School of Science, Xi'an Polytechnic University, Xi'an 710048, China.
School of Science, Xi'an Polytechnic University, Xi'an 710048, China; School of Mathematics and Information Science, Guangzhou University, Guangzhou 510006, China.
Neural Netw. 2024 Nov;179:106599. doi: 10.1016/j.neunet.2024.106599. Epub 2024 Aug 6.
Dealing with high-dimensional problems has always been a key and challenging issue in the field of fuzzy systems. Traditional Takagi-Sugeno-Kang (TSK) fuzzy systems face the challenges of the curse of dimensionality and computational complexity when applied to high-dimensional data. To overcome these challenges, this paper proposes a novel approach for optimizing TSK fuzzy systems by integrating the spectral Dai-Yuan conjugate gradient (SDYCG) algorithm and the smoothing group L regularization technique. This method aims to address the challenges faced by TSK fuzzy systems in handling high-dimensional problems. The smoothing group L regularization technique is employed to introduce sparsity, select relevant features, and improve the generalization ability of the model. The SDYCG algorithm effectively accelerates convergence and enhances the learning performance of the network. Furthermore, we prove the weak convergence and strong convergence of the new algorithm under the strong Wolfe criterion, which means that the gradient norm of the error function with respect to the weight vector converges to zero, and the weight sequence approaches a fixed point.

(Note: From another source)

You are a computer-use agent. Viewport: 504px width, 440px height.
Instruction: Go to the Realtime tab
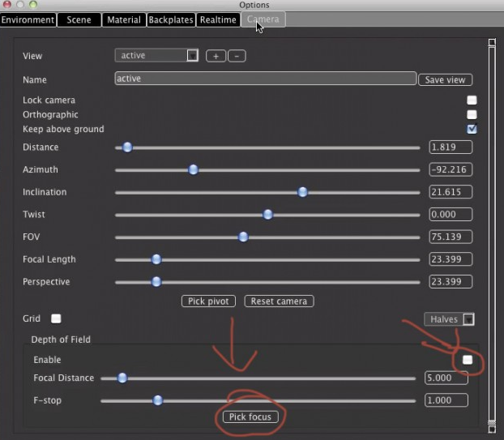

处理高维问题一直是模糊系统领域的一个关键和具有挑战性的问题。传统的 Takagi-Sugeno-Kang (TSK) 模糊系统在应用于高维数据时面临着维度灾难和计算复杂度的挑战。为了克服这些挑战,本文提出了一种通过集成谱戴元共轭梯度(SDYCG)算法和光滑群 L 正则化技术来优化 TSK 模糊系统的新方法。该方法旨在解决 TSK 模糊系统在处理高维问题时面临的挑战。光滑群 L 正则化技术用于引入稀疏性、选择相关特征和提高模型的泛化能力。SDYCG 算法有效地加速了收敛速度并提高了网络的学习性能。此外,我们在强 Wolfe 准则下证明了新算法的弱收敛和强收敛性,这意味着误差函数关于权向量的梯度范数收敛到零,并且权序列接近一个平衡点。